Rogue archivist Carl Malamud sez,
If you want access to all the tax filings of US nonprofit corporations, the IRS will sell you sets of DVDs for $2580 per year of data. We acquired all of these filings from 2002 to the present, a set of DVDs weighing 98.7 pounds. I'm pleased to report that all 6,461,326 of those returns are now successfully extracted and available on our new bulk data feed.
This data really should be available directly from the IRS at no charge. Accordingly, we've drafted a deed of gift offering the system back to the government.
Until the .gov people do take it over, we're offering access to all 5 TBytes of data using the http, ftp, and rsync protocols. Our hope is that developers will come up with lots of new uses for this information. In order to make the database even more useful, we've started working with Captricity to extract data from the forms and make it available as computable data (e.g., CVS files instead of TIFF images!).

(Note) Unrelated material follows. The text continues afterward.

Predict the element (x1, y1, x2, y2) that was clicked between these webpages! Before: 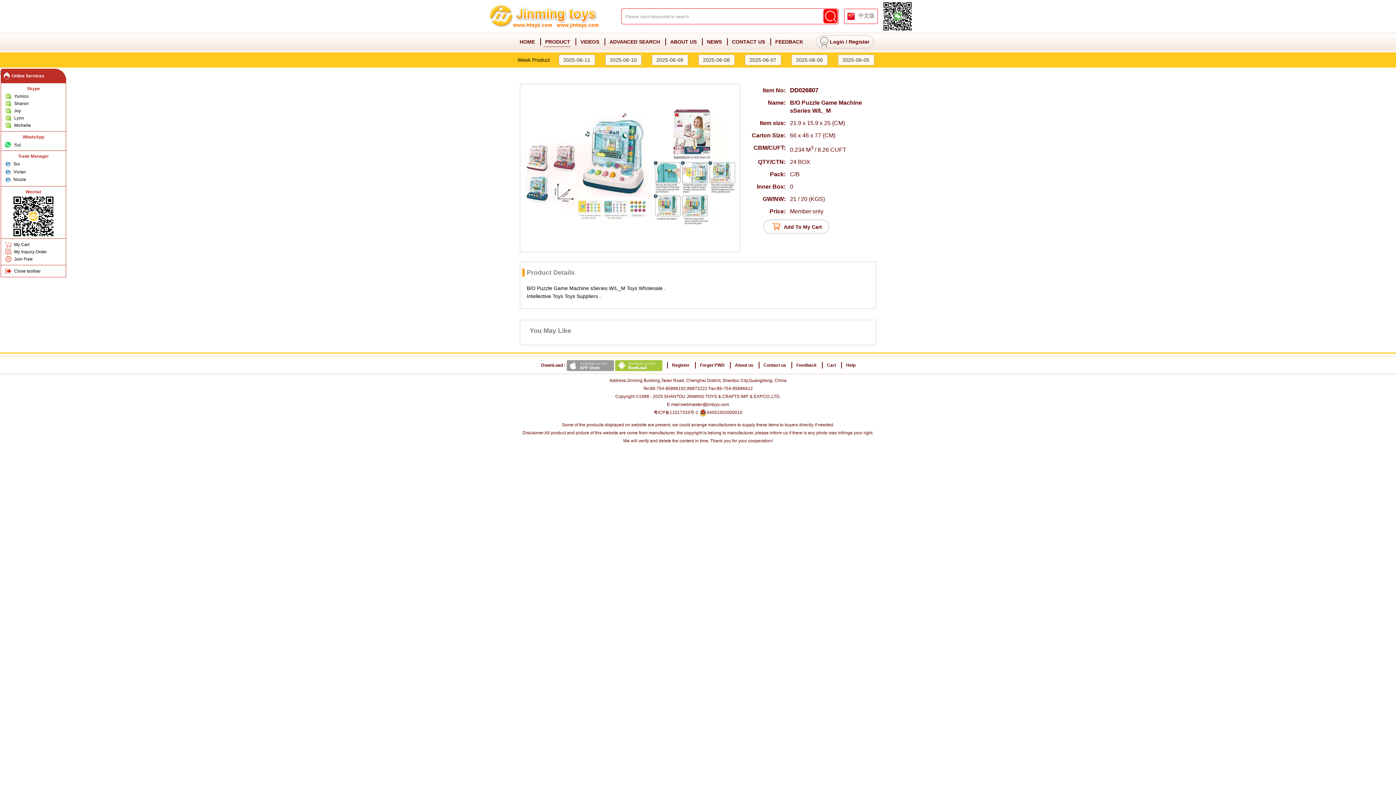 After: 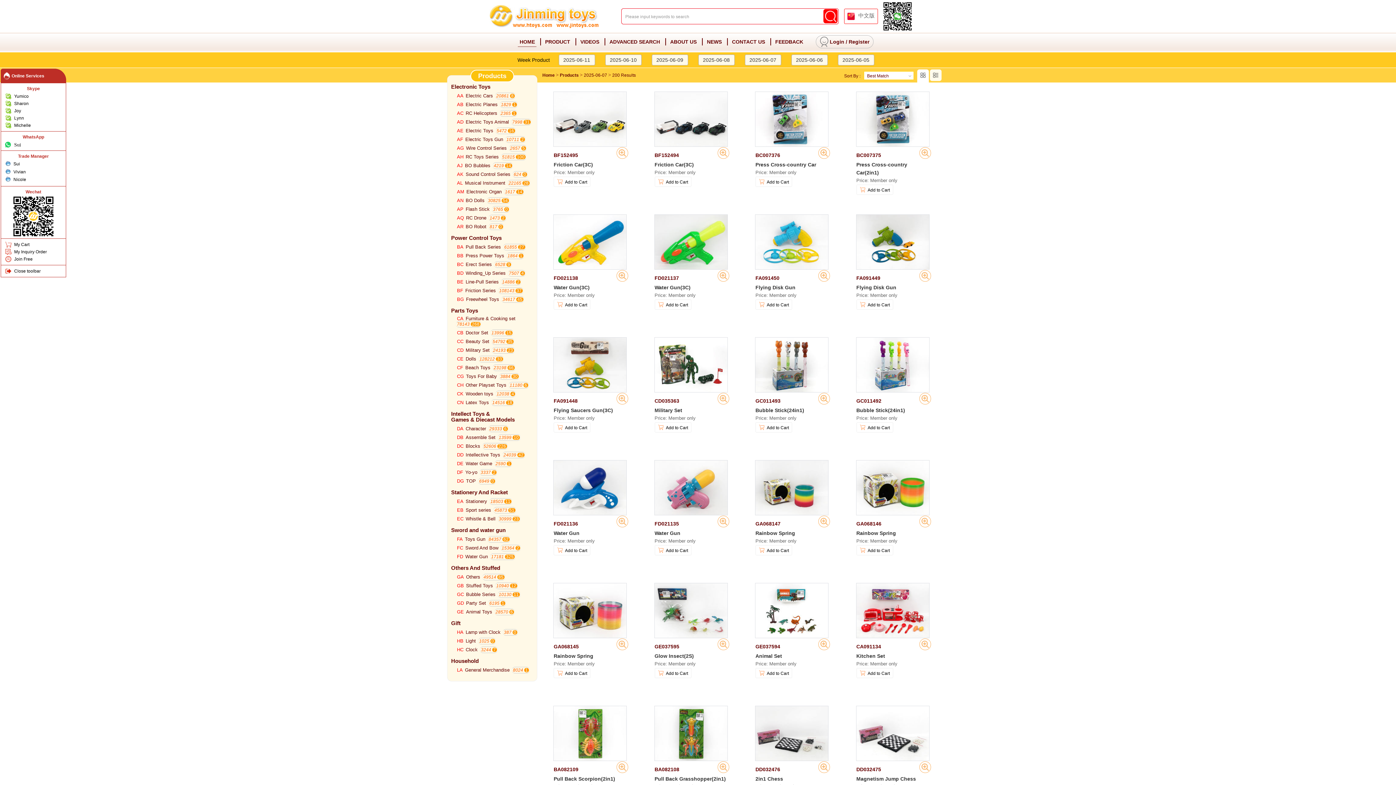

Once search engines such as Google finish indexing the data, the tax filings of nonprofits will show up in the search results. When you search for a nonprofit, the first thing you see ought to be their home page. But, the next thing you ought to see are things like how much they pay their CEO, how much revenue goes for fundraising, and if they spend money to lobby public officials.
Nonprofits in the US had $1.87 trillion in 2009 revenues and it is these periodic filings that make the nonprofit marketplace work properly, just like SEC EDGAR filings help make the corporate markets work properly.